ABOUT THIS TASK: Can you copy the listing word for word, starting at its first line and stopping after the line that contains "coordinates (160, 396).", with both included?

※ ※ ※

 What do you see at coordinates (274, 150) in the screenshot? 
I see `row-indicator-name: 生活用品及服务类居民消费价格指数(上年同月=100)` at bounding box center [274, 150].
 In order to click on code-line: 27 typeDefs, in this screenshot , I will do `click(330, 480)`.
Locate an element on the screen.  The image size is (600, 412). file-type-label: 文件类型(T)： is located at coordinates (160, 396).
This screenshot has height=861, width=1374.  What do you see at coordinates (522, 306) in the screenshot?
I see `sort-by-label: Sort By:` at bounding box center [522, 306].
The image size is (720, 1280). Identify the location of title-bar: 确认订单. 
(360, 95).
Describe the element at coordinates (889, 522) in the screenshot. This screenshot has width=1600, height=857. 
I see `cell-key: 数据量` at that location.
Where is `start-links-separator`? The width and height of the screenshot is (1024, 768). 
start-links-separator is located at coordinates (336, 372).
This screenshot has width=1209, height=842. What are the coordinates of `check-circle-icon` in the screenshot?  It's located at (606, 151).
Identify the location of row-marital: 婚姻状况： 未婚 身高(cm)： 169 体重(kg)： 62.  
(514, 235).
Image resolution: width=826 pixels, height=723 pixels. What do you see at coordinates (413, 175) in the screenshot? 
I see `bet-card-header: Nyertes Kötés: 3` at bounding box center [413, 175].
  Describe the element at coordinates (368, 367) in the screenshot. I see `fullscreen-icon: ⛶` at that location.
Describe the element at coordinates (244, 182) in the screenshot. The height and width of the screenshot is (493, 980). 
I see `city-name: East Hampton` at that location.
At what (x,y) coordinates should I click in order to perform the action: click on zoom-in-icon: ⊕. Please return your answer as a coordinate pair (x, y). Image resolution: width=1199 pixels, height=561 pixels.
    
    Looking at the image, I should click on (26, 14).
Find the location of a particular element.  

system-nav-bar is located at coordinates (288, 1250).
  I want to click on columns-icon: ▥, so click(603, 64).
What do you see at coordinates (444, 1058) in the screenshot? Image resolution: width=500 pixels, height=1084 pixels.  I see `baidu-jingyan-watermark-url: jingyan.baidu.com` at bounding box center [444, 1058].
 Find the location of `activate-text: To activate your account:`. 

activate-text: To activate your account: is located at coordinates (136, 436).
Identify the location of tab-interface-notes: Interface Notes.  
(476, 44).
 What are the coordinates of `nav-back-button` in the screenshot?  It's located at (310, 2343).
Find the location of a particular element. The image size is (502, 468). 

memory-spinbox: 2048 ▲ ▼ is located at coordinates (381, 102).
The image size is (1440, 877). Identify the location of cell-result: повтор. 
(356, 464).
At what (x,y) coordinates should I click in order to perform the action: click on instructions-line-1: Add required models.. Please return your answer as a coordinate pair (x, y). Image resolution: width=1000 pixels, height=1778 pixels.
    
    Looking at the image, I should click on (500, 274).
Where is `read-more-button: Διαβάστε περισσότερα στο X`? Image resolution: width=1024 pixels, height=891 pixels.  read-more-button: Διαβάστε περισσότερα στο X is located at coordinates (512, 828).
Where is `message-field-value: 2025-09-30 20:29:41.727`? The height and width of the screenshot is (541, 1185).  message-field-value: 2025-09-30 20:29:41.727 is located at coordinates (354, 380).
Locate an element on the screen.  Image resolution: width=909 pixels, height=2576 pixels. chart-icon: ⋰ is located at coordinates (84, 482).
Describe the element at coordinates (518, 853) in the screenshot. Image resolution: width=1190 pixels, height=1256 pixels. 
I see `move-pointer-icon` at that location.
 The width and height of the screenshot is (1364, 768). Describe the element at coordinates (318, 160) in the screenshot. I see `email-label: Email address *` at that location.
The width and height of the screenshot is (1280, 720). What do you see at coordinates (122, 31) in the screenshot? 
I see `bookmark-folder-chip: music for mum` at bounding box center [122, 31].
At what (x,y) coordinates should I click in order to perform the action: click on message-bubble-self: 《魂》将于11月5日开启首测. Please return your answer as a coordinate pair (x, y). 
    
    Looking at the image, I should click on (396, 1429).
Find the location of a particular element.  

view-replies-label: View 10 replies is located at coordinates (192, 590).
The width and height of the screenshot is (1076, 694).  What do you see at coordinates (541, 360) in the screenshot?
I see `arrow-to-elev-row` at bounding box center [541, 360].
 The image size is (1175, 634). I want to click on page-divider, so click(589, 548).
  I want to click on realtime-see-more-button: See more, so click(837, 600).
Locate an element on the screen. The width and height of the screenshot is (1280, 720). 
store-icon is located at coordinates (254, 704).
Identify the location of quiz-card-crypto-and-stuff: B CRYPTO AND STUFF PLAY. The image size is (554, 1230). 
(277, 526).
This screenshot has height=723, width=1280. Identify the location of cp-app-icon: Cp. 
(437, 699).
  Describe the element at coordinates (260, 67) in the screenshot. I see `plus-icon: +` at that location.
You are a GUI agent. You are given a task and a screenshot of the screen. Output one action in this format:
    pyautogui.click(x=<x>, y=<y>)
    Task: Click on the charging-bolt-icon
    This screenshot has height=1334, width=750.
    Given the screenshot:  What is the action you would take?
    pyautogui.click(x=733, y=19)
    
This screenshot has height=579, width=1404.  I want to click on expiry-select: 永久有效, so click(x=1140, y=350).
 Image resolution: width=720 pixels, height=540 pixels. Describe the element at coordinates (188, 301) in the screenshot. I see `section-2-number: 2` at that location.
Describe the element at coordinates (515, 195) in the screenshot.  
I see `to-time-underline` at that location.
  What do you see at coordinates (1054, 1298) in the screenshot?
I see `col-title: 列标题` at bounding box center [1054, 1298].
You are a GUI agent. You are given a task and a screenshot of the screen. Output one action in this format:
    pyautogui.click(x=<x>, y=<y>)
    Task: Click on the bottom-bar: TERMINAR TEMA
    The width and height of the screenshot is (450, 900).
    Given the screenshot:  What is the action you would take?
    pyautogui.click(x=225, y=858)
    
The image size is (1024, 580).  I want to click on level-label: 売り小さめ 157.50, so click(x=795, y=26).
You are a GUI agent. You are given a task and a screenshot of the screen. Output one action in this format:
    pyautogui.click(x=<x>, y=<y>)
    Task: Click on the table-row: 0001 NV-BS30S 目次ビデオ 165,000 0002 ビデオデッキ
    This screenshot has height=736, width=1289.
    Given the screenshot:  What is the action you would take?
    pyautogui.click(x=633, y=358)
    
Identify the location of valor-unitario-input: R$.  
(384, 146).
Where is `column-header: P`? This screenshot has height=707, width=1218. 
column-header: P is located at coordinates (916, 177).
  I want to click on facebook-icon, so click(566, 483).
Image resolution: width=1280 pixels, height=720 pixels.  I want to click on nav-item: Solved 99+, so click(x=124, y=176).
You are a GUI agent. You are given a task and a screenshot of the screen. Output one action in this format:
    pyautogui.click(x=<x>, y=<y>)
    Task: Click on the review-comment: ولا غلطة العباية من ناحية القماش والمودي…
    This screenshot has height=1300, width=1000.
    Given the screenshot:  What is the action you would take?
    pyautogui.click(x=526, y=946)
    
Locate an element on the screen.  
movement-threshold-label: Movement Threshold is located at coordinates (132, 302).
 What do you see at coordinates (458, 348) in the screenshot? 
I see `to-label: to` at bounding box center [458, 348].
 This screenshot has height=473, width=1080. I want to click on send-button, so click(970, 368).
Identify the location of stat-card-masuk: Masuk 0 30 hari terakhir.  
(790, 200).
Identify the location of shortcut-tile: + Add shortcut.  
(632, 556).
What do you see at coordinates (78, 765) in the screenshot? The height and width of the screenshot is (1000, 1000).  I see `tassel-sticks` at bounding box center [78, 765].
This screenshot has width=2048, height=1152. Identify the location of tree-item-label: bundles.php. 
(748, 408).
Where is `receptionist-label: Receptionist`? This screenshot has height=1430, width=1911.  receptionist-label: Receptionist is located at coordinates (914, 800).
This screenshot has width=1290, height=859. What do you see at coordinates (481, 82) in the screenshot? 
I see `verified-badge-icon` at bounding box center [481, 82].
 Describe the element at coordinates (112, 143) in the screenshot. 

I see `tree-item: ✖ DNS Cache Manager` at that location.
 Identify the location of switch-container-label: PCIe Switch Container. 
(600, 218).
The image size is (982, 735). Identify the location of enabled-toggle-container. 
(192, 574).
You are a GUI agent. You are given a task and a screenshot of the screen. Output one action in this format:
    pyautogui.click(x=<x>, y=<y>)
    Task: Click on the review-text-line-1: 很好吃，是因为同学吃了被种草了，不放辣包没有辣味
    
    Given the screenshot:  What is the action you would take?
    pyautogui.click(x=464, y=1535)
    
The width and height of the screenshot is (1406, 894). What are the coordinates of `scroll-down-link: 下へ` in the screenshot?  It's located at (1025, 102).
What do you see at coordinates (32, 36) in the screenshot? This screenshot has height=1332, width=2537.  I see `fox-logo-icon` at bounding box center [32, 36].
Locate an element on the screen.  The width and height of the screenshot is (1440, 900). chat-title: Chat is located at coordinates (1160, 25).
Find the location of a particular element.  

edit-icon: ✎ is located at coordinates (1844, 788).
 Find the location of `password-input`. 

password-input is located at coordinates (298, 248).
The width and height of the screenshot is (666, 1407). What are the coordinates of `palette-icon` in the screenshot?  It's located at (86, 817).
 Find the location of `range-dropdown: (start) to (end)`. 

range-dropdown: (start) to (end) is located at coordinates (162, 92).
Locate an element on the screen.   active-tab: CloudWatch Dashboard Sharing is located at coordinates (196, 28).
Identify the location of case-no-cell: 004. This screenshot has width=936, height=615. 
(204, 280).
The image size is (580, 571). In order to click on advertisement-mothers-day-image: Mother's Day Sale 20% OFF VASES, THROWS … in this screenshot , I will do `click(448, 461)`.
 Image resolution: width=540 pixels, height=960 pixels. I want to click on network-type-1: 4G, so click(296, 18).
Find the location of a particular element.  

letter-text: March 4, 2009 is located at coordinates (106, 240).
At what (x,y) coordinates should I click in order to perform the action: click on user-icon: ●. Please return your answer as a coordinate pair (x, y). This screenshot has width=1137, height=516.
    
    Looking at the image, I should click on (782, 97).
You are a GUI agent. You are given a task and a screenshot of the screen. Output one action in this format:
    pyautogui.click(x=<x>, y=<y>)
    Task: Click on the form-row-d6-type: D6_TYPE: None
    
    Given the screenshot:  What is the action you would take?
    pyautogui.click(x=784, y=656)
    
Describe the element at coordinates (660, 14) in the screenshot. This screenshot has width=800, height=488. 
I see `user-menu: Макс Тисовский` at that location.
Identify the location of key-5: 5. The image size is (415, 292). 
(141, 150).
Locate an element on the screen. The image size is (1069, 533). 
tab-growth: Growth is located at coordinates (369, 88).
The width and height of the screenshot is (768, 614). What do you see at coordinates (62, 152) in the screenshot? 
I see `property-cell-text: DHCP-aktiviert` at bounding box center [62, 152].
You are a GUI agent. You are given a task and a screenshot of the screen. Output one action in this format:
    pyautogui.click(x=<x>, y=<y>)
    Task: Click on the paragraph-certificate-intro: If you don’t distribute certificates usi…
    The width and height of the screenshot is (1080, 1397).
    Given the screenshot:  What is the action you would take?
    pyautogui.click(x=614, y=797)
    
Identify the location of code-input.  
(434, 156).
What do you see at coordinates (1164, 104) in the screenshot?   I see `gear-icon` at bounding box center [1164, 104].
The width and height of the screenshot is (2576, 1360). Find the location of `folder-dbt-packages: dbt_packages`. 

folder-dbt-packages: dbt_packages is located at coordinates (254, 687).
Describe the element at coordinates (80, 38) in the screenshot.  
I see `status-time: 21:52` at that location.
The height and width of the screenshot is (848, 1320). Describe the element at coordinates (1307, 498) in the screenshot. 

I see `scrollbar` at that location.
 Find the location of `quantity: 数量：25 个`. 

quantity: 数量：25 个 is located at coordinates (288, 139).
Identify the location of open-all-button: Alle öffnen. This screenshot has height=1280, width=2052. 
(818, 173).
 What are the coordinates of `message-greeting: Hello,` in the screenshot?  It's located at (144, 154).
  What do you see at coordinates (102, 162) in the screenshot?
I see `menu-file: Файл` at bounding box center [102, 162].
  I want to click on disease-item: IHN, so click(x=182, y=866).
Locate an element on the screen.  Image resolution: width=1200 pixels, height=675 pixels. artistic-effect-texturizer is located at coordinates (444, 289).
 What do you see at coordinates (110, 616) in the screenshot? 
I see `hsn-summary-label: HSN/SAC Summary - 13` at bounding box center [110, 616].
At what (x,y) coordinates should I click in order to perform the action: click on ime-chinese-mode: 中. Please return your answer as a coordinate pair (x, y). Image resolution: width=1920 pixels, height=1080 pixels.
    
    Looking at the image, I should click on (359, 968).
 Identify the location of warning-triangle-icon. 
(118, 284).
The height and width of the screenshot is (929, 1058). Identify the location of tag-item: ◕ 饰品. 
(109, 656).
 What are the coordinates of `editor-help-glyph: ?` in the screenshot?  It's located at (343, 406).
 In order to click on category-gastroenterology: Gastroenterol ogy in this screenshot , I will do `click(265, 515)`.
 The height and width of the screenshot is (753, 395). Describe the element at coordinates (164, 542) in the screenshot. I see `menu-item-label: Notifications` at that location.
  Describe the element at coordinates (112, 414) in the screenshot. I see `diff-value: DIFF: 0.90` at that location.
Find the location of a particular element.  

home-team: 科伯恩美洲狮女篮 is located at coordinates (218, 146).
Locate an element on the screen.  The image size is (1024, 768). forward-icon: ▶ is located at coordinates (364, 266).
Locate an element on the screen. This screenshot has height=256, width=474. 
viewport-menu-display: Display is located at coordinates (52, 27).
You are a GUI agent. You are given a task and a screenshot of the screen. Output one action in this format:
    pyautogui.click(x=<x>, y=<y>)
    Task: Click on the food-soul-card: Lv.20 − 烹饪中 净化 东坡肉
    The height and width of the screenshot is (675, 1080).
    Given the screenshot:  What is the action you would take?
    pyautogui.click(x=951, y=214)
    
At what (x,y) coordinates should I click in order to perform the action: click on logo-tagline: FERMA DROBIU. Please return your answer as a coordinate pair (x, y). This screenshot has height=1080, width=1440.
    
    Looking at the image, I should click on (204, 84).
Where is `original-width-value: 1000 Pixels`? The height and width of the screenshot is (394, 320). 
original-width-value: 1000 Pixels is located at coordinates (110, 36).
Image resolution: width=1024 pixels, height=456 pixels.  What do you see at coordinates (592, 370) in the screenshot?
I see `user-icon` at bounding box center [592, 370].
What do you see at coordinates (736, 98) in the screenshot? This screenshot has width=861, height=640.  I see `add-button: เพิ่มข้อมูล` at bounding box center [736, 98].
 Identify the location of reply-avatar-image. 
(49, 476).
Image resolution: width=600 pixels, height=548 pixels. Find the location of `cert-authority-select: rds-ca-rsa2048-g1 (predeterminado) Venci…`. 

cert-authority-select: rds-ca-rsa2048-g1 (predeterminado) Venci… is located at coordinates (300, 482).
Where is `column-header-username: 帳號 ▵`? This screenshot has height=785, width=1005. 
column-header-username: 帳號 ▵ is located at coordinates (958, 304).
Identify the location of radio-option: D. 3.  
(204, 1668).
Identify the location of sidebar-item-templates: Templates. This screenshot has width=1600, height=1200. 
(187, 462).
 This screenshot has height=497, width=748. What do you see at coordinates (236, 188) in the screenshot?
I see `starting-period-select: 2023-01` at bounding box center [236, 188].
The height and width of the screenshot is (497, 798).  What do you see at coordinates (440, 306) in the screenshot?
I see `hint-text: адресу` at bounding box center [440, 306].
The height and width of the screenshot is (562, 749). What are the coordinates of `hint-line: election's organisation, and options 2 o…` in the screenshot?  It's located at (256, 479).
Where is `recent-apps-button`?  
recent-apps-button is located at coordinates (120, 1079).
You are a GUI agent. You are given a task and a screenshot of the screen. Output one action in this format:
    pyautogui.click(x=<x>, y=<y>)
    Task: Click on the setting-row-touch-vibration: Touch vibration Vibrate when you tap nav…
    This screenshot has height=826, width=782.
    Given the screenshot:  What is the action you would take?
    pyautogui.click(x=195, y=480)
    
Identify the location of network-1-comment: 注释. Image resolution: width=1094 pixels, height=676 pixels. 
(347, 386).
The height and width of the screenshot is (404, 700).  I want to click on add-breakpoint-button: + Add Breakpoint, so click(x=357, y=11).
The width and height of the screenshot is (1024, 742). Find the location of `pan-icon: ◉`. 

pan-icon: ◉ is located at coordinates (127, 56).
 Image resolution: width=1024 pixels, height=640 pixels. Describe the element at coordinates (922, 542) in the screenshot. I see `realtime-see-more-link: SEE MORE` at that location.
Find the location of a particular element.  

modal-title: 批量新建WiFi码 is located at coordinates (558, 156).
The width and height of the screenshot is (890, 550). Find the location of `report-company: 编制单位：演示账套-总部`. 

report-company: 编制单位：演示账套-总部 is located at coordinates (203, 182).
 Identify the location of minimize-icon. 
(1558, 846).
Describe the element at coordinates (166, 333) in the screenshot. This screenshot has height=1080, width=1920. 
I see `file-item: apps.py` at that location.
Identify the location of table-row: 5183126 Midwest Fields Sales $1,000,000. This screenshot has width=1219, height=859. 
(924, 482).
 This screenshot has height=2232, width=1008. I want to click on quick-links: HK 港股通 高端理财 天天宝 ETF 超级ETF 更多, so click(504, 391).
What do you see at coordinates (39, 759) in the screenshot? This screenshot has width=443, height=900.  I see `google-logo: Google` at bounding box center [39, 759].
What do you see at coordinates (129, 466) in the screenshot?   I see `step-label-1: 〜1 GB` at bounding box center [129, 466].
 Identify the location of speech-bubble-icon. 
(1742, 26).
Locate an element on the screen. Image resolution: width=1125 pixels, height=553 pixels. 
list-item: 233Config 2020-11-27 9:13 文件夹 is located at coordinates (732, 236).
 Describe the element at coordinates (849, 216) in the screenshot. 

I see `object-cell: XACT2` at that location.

※ ※ ※

TASK SOLUTION:
 What do you see at coordinates (274, 150) in the screenshot? 
I see `row-indicator-name: 生活用品及服务类居民消费价格指数(上年同月=100)` at bounding box center [274, 150].
 In order to click on code-line: 27 typeDefs, in this screenshot , I will do `click(330, 480)`.
Locate an element on the screen.  The image size is (600, 412). file-type-label: 文件类型(T)： is located at coordinates (160, 396).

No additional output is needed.